In clinical settings, vasopressin’s effect on cardiac output is largely neutral. A review of studies in patients with vasodilatory shock found that low-dose vasopressin (around 0.04 units per minute) maintained cardiac output without causing a substantial decline. In 41 patients with severe shock after cardiac surgery, vasopressin infusion kept cardiac index and stroke volume stable even as the need for other inotropic drugs decreased.

That stability is notable because vasopressin significantly increases afterload, the resistance the heart must pump against. A drug that raises afterload without any contractile support would normally cause cardiac output to fall. The fact that it doesn’t may reflect a subtle inotropic contribution, or it may simply mean the improved blood pressure restores adequate filling of the heart. Researchers are still sorting this out. A randomized clinical trial currently underway is directly comparing vasopressin’s cardiac effects to those of norepinephrine in post-cardiac surgery patients, using echocardiographic measurements to settle the question more definitively.

How Vasopressin Affects Heart Rate

One distinctive feature of vasopressin is that it tends to slow the heart rate. This happens through two pathways. First, the rise in blood pressure triggers a normal baroreflex response: the body senses higher pressure and dials back heart rate to compensate. Second, vasopressin appears to enhance this slowing effect through a direct action on specific brain structures involved in heart rate regulation. The result is a modest bradycardia that sets vasopressin apart from catecholamine vasopressors, which typically increase heart rate.

For patients in shock whose hearts are already racing from high doses of catecholamines, this heart rate reduction can actually be beneficial. A slower heart rate gives the ventricles more time to fill between beats, which can improve the efficiency of each contraction.

Where Vasopressin Fits in Shock Treatment

The 2021 Surviving Sepsis Campaign guidelines recommend norepinephrine as the first-line vasopressor for septic shock. Vasopressin is recommended as an add-on when norepinephrine alone isn’t maintaining adequate blood pressure, typically when the norepinephrine dose reaches 0.25 to 0.5 micrograms per kilogram per minute. Unlike most vasopressors, vasopressin is usually given at a fixed dose of 0.03 units per minute rather than being titrated up and down based on response.

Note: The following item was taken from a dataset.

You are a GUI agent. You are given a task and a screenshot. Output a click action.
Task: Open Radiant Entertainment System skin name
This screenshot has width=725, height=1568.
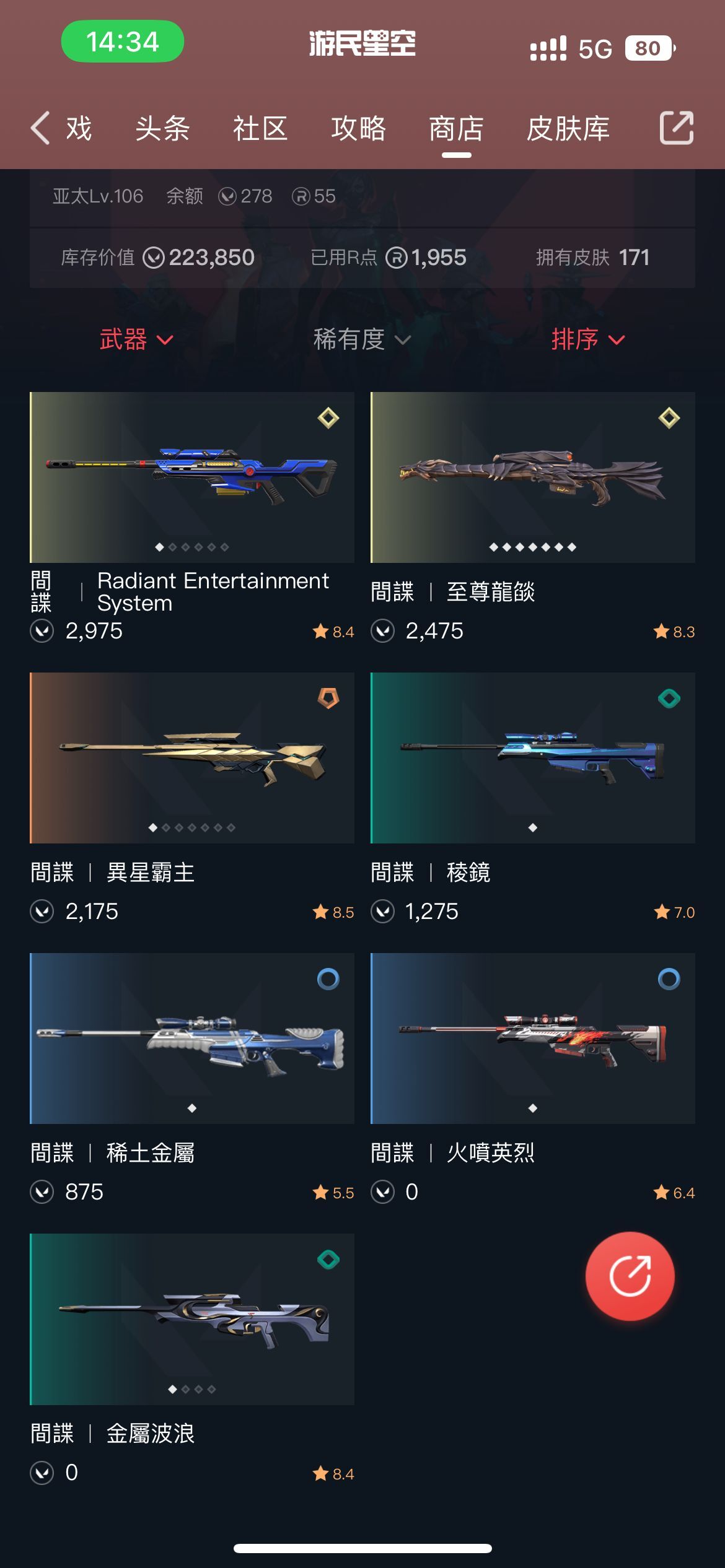point(213,591)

Its role is specifically as a vasopressor supplement. When patients need help with cardiac contractility, clinicians turn to dedicated inotropes like dobutamine (which stimulates heart muscle directly) or milrinone (which works by increasing levels of a signaling molecule inside heart cells). These drugs reliably increase cardiac output in ways vasopressin does not.

Risks to the Heart at Higher Doses

Vasopressin constricts coronary arteries through the same V1 receptor mechanism it uses on other blood vessels. At higher infusion rates, this can reduce blood flow to the heart muscle even though overall blood pressure is higher. In animal studies, vasopressin dose-dependently reduced coronary blood flow after episodes of cardiac ischemia, which coincided with impaired relaxation of the left ventricle between beats.

In a mouse model of heart attack, a three-day vasopressin infusion decreased the heart’s ejection fraction and increased mortality compared to dobutamine. This is essentially the opposite of an inotropic effect: rather than supporting the heart, vasopressin at sustained or elevated doses can actively impair cardiac function by starving it of blood supply. This risk is particularly relevant for patients with existing coronary artery disease or heart failure, where even modest reductions in coronary flow can tip the balance.

One interesting vascular distinction: vasopressin raises systemic vascular resistance in a dose-dependent, linear fashion but does not appear to affect pulmonary vascular resistance. This selective action on the systemic circulation can be advantageous in certain clinical scenarios where elevated pressure in the lung’s blood vessels would be harmful.